(Vermeldingen van tekst en itemlocatie)

================================

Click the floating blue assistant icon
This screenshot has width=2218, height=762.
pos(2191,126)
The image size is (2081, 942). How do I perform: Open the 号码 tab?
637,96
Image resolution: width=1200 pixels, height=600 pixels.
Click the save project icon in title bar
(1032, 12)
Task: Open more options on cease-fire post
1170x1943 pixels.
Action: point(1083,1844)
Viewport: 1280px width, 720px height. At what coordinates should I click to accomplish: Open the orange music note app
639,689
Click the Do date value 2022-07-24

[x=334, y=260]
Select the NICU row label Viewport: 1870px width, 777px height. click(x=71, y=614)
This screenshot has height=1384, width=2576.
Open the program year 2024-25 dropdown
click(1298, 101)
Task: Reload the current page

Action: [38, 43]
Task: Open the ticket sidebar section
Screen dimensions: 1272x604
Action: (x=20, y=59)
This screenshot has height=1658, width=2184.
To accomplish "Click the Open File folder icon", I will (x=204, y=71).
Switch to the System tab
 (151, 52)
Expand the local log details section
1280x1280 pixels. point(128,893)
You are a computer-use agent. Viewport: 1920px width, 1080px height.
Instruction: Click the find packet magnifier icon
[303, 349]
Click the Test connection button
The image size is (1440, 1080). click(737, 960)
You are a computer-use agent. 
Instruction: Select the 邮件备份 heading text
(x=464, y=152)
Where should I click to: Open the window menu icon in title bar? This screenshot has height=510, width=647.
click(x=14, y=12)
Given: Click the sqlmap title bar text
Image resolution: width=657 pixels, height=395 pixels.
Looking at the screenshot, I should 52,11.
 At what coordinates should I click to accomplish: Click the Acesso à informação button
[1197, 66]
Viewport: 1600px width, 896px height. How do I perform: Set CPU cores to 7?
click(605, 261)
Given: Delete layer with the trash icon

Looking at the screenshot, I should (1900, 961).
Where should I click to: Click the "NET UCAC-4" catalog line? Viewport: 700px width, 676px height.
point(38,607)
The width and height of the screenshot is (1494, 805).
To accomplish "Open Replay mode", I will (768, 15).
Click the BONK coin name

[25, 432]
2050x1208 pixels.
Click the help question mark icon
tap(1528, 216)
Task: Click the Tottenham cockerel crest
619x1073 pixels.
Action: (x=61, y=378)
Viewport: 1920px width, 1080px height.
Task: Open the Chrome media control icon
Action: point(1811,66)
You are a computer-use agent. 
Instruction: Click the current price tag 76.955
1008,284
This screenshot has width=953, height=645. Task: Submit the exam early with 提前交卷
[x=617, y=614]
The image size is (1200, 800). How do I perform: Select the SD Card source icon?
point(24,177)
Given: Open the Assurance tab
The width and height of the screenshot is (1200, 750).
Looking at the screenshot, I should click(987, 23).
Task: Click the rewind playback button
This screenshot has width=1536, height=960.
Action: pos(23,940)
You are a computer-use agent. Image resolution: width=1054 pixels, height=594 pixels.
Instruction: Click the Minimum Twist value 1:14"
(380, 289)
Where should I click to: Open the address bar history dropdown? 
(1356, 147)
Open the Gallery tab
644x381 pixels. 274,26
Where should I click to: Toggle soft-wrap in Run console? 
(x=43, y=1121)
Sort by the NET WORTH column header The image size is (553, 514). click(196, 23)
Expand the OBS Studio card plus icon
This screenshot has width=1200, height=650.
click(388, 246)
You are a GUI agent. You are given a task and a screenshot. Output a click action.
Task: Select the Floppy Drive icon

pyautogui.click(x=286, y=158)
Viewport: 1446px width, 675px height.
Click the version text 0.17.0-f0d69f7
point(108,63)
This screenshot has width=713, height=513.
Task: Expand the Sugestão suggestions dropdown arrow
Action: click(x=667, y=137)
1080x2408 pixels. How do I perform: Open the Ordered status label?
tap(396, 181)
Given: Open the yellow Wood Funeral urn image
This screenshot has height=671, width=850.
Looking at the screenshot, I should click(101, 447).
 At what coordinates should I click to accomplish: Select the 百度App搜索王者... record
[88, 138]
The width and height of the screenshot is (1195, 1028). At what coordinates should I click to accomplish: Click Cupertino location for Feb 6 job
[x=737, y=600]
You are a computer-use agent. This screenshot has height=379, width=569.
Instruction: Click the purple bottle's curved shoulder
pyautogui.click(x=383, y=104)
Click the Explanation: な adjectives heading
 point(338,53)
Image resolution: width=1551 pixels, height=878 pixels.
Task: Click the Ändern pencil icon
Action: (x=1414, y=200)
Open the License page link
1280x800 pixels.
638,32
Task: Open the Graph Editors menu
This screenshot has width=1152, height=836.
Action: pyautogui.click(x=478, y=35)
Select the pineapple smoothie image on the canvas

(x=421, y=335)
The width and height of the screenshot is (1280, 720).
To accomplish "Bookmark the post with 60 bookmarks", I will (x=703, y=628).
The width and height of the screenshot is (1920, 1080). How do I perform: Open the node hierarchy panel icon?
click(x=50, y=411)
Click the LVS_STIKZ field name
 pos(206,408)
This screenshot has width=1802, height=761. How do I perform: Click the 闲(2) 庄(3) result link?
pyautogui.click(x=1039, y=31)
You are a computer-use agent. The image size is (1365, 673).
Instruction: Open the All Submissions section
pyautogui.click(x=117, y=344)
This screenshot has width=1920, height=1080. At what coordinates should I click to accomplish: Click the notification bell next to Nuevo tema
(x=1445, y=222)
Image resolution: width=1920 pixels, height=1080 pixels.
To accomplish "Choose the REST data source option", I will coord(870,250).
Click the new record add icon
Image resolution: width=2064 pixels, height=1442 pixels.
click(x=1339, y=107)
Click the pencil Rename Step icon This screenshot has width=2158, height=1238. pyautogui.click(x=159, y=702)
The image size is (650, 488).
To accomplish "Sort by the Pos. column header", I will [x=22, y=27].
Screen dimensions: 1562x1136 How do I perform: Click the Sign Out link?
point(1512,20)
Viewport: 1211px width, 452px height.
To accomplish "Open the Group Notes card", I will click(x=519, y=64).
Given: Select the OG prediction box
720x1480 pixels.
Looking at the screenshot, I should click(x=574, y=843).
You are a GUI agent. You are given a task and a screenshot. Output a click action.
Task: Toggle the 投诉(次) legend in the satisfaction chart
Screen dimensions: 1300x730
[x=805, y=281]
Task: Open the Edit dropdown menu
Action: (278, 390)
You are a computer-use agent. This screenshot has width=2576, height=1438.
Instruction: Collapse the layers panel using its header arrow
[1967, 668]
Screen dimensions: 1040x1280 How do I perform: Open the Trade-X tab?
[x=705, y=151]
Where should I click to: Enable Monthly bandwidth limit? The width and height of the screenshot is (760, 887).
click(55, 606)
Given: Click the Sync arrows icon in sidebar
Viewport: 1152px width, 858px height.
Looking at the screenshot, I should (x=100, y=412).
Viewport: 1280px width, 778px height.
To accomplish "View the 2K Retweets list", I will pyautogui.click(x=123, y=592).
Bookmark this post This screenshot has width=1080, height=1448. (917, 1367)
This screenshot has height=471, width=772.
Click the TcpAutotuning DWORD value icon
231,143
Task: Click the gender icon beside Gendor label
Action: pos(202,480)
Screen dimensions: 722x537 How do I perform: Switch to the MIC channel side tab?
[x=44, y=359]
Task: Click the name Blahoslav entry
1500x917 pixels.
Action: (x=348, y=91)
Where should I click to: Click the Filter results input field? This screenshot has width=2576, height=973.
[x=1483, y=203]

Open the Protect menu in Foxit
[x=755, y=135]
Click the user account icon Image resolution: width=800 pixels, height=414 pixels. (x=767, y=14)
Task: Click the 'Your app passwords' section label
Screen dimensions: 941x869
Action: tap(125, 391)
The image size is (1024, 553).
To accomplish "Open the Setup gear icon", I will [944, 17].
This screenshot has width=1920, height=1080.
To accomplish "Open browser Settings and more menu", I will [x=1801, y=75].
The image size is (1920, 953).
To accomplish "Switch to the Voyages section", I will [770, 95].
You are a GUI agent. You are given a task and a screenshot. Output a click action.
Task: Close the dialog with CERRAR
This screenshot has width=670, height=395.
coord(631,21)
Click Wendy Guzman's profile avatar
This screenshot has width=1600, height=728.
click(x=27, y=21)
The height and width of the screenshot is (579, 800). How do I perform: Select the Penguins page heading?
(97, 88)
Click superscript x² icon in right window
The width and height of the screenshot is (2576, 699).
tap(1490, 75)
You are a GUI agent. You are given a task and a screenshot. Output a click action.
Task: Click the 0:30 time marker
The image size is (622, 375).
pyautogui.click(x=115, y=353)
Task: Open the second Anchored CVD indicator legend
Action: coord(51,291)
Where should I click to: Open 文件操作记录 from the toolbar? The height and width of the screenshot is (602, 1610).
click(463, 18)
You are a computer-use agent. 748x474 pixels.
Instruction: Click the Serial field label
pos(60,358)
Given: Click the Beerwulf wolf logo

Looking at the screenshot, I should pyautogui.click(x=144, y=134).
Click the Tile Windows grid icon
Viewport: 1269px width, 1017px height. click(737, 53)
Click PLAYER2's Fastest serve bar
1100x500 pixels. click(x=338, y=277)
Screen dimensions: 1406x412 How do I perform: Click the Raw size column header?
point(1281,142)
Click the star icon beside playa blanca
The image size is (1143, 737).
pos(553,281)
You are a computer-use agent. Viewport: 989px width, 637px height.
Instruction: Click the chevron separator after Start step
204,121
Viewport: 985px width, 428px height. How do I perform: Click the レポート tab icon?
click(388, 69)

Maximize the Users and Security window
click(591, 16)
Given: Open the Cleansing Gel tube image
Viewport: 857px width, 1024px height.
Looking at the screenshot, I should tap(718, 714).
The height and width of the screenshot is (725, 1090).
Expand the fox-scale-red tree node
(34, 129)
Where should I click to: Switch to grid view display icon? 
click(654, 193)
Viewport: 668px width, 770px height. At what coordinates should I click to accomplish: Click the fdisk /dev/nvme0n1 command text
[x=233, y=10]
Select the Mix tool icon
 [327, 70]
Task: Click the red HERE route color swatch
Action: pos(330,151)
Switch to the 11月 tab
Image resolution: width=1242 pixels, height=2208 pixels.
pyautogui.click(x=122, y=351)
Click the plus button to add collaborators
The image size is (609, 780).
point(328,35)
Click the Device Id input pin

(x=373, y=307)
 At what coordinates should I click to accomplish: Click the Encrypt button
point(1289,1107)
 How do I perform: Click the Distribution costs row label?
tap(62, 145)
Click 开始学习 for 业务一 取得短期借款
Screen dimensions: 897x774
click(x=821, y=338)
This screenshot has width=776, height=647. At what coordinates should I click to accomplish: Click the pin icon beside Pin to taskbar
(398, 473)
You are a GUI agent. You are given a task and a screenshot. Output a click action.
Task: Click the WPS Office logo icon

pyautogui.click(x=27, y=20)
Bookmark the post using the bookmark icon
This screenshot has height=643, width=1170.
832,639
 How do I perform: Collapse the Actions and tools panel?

================================

• _UIT TE VOEREN_
Zoek in de bovenstaande lijst elke regel op waarin het woord "post" voorkomt, en neem al deze regels letterlijk over.

• _UITGEWERKTE OPGAVE_
Task: Open more options on cease-fire post
To accomplish "Bookmark the post with 60 bookmarks", I will (x=703, y=628).
Bookmark this post This screenshot has width=1080, height=1448. (917, 1367)
Bookmark the post using the bookmark icon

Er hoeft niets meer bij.